Pharmaceutical Interventions in Epidemiological Studies: A Data-Driven Approach Through Health Informatics
DOI:
https://doi.org/10.63278/jicrcr.vi.858Keywords:
pharmaceutical interventions; health informatics; epidemiology studies; data integration; machine learning; drug safety; real-time monitoring; data privacy; predictive modeling.Abstract
The control of diseases and their impact requires pharmaceutical intervention at the population level. Epidemiological research requires understanding the pattern of disease, identification of risk factors, and assessment of the efficacy of pharmaceutical interventions constituted by vaccines and treatments. However, there are deficiencies in the classical epidemiological approach due to inconsistent data, and incompleteness, and none is in real-time.

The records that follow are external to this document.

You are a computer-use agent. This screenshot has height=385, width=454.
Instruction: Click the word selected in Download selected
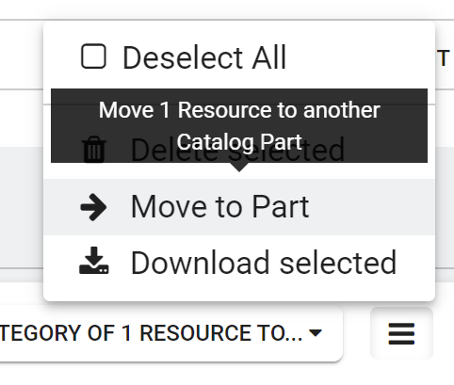(338, 263)
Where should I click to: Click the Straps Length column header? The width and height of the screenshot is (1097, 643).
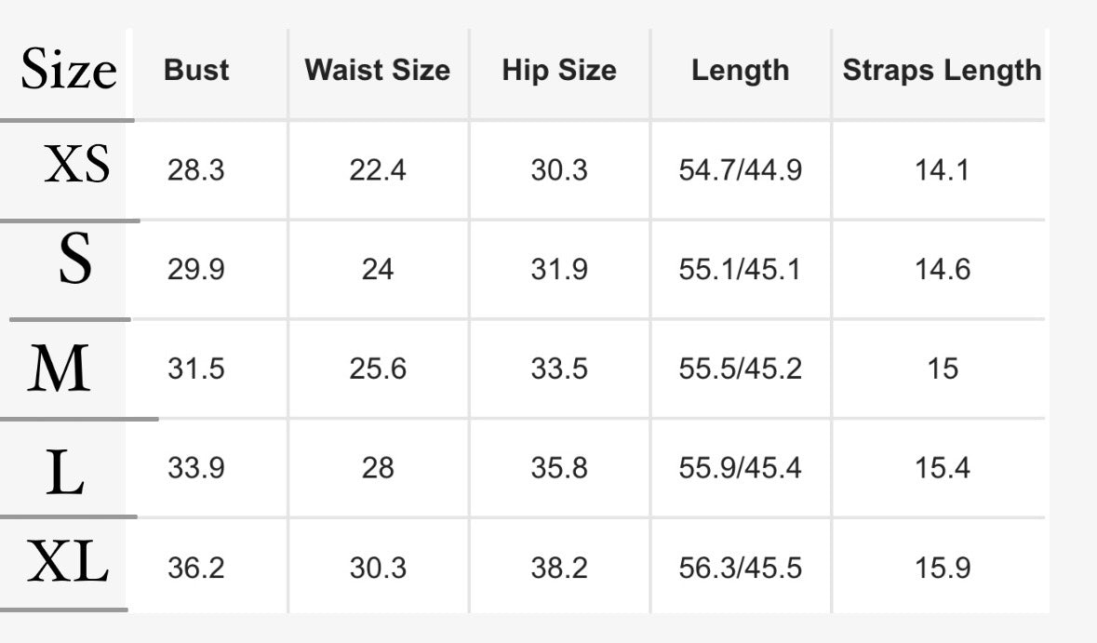[x=943, y=72]
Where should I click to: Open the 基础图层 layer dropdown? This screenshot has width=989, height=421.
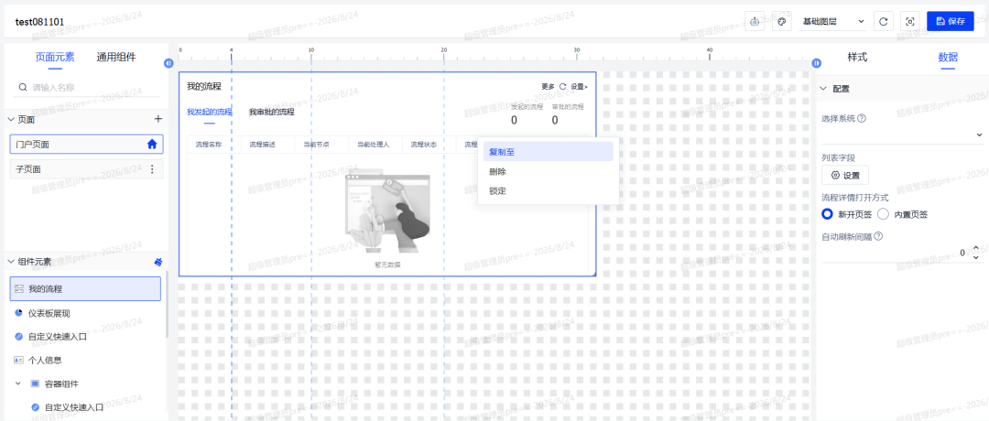pyautogui.click(x=832, y=21)
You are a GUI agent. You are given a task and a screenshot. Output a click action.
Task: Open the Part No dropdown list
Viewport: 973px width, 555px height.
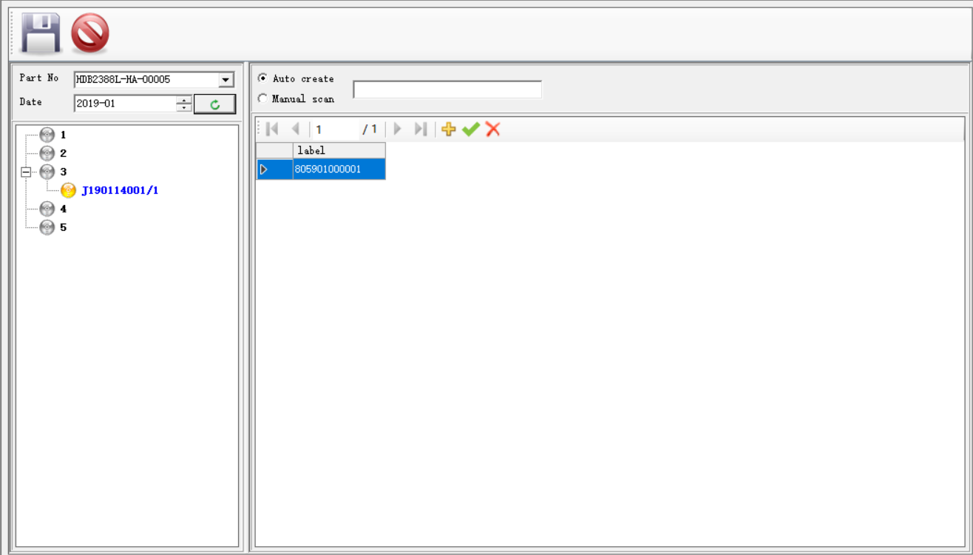point(226,80)
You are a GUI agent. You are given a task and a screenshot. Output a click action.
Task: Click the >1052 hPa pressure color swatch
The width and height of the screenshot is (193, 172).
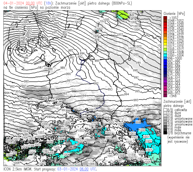[165, 17]
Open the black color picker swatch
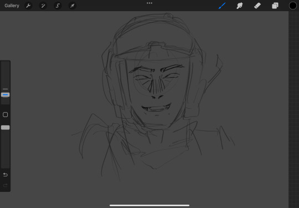The width and height of the screenshot is (299, 208). point(293,6)

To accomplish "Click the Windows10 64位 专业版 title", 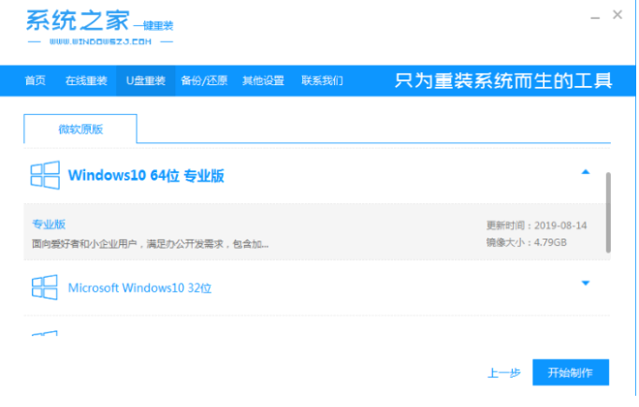I will [146, 176].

This article points out where health informatics and data analytics could be overtly applied to augment pharmaceutical interventions within epidemiological investigations. We discuss the integration of heterogeneous data sources, deep machine learning models, and real-time monitoring to enhance drug safety, forecast the course of a disease, and optimize the strategy of intervention. Further, we underline some challenges in data quality, privacy, interpretability, and bias when implementing data-driven approaches and propose some strategies to address these issues for more effective and personalized pharmaceutical interventions.